WHAT IS REQUIRED:
When you reach the line containing "You are a GUI", begin reproducing the lines exactly and continue through the end of the listing, leaving out the pictures.
[[ DATA FOR ANALYSIS, beginning ]]
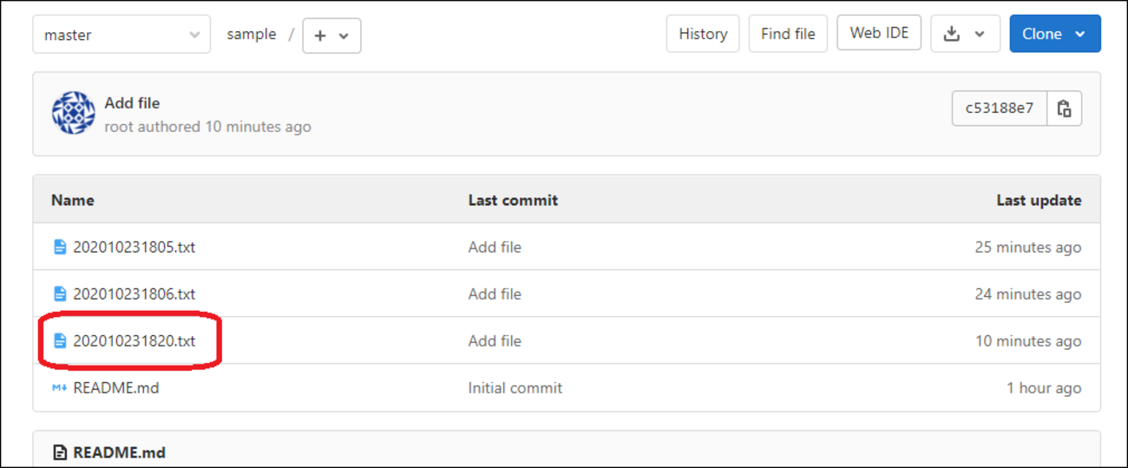Click markdown icon beside README.md row
The width and height of the screenshot is (1128, 468).
click(x=60, y=388)
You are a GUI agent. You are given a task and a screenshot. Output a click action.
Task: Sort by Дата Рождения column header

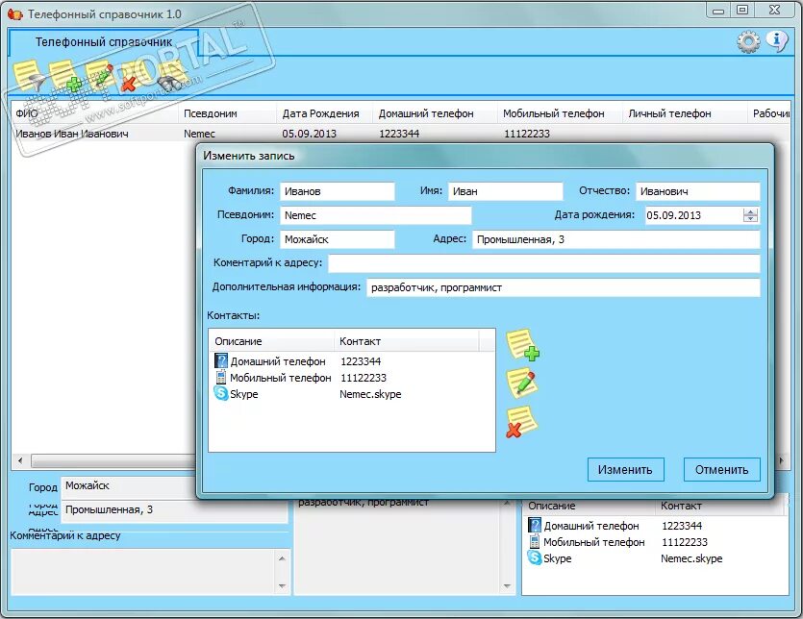click(320, 113)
[[ DATA FOR ANALYSIS, end ]]
TASK RESPONSE:
You are a GUI agent. You are given a task and a screenshot. Output a click action.
Task: Sort by Дата Рождения column header

click(320, 113)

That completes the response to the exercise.